Copy everything from the line containing "Task: Open the 基本信息 menu item" down to the end of the entries, without changing anything. Omit the pictures from your copy.

== == ==

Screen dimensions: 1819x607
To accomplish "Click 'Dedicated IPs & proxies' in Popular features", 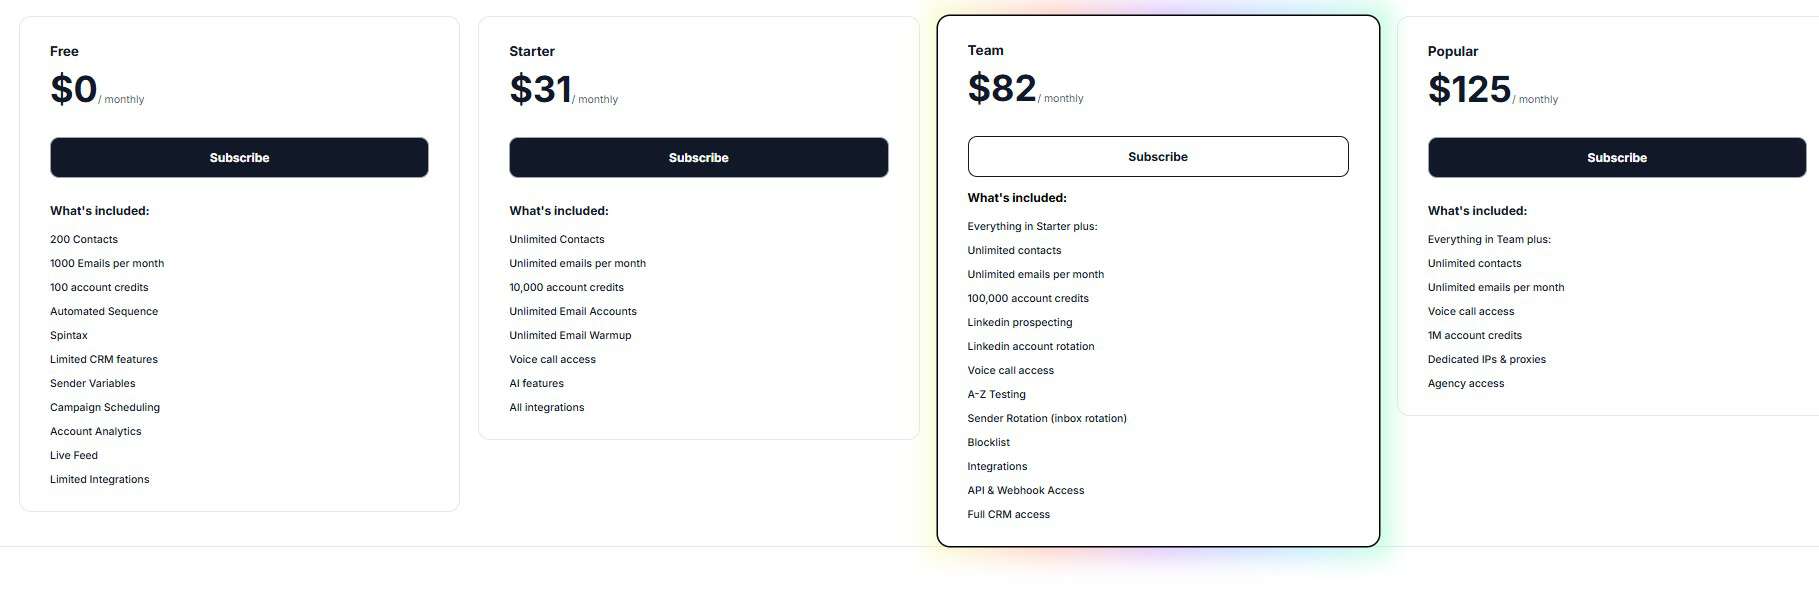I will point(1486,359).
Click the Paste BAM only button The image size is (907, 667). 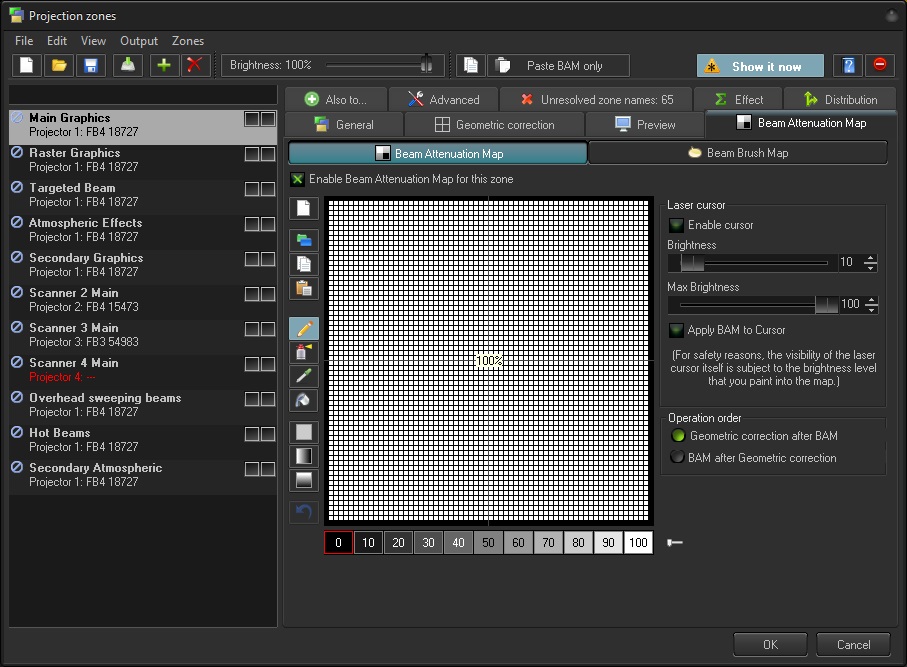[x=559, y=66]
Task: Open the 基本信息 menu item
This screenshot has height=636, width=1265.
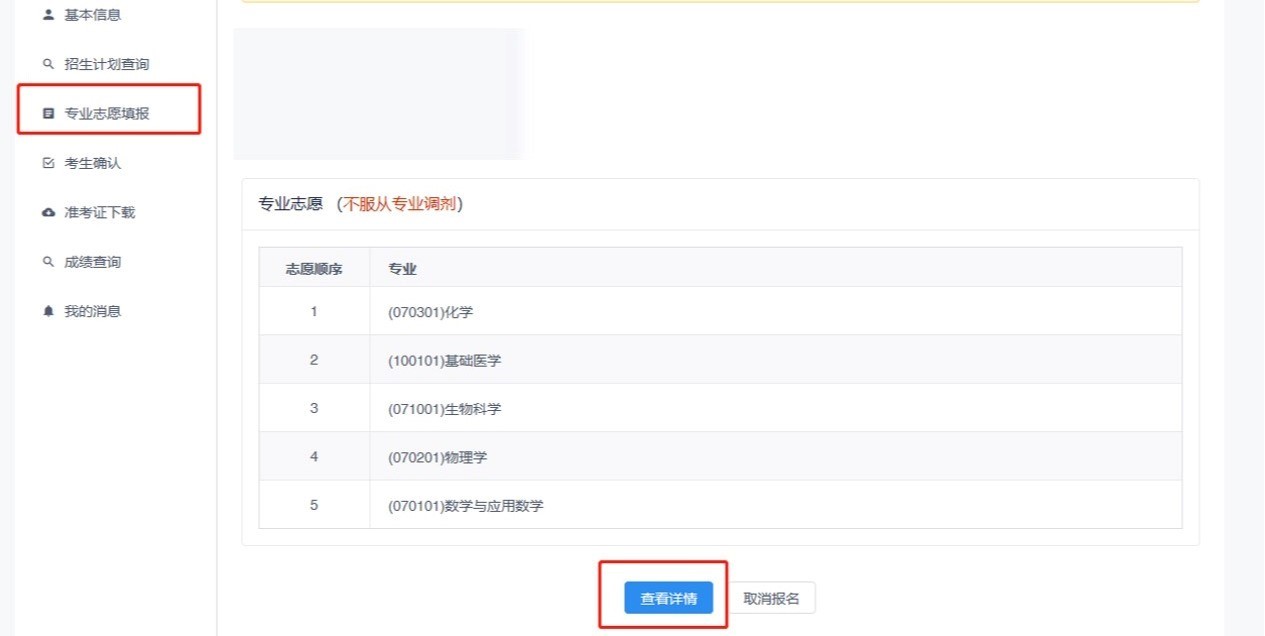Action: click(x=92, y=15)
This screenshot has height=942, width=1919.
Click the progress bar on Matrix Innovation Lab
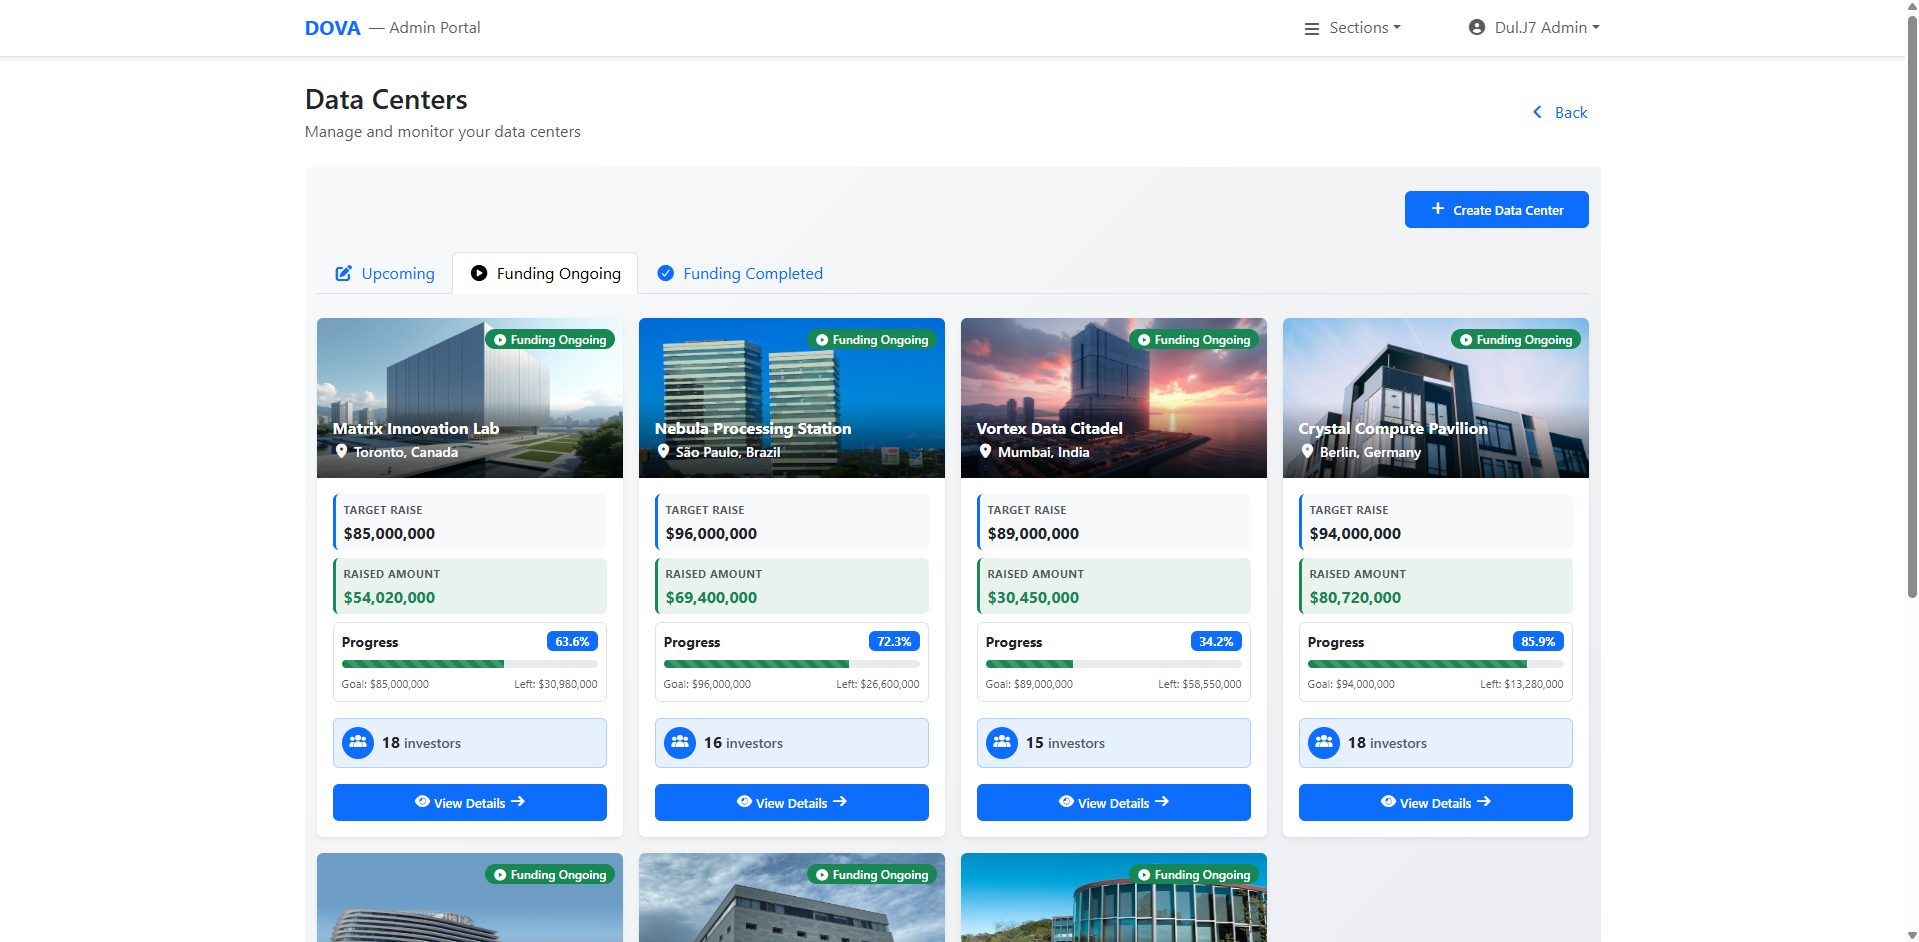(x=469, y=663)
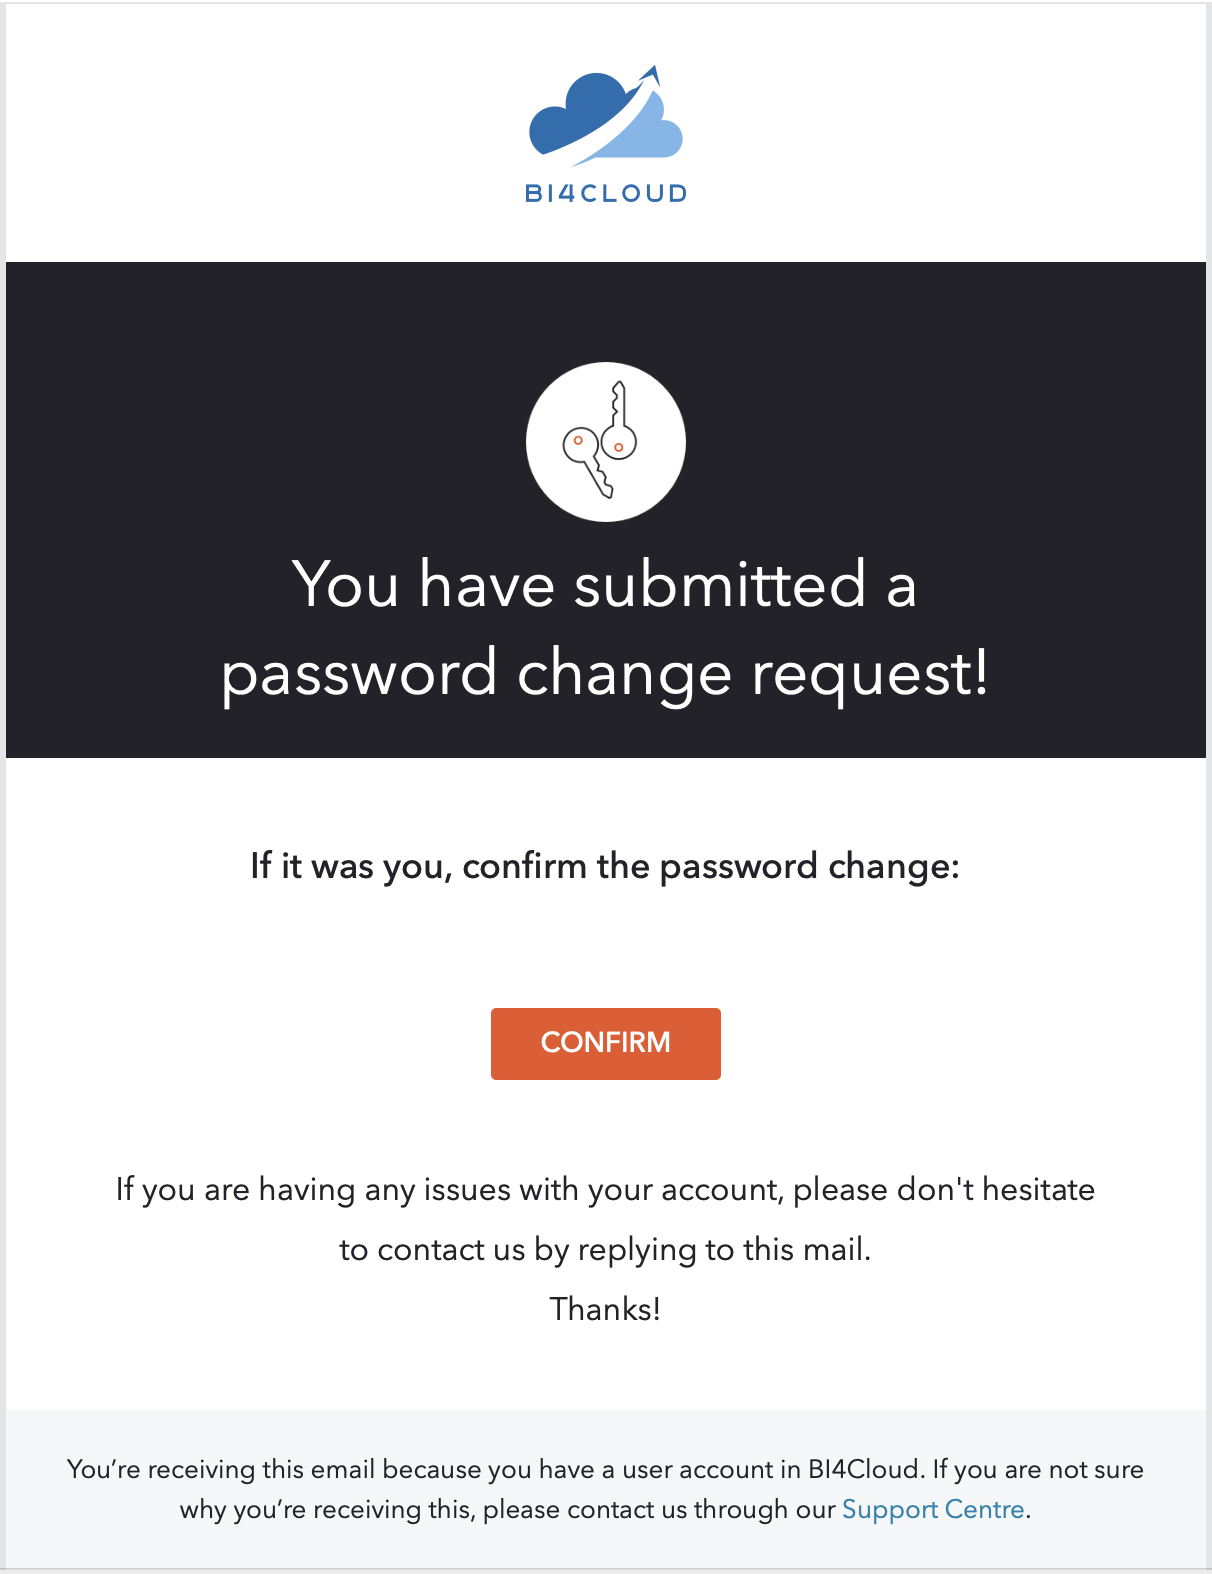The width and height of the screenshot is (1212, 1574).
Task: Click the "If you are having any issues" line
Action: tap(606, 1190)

== == ==

▶ _OUTPUT FOR THIS TASK_:
Task: Open the 基本信息 menu item
This screenshot has height=636, width=1265.
Action: click(x=92, y=15)
This screenshot has height=942, width=1919.
Click the progress bar on Matrix Innovation Lab
(x=469, y=663)
The width and height of the screenshot is (1212, 1574).
Task: Click the "If you are having any issues" line
Action: tap(606, 1190)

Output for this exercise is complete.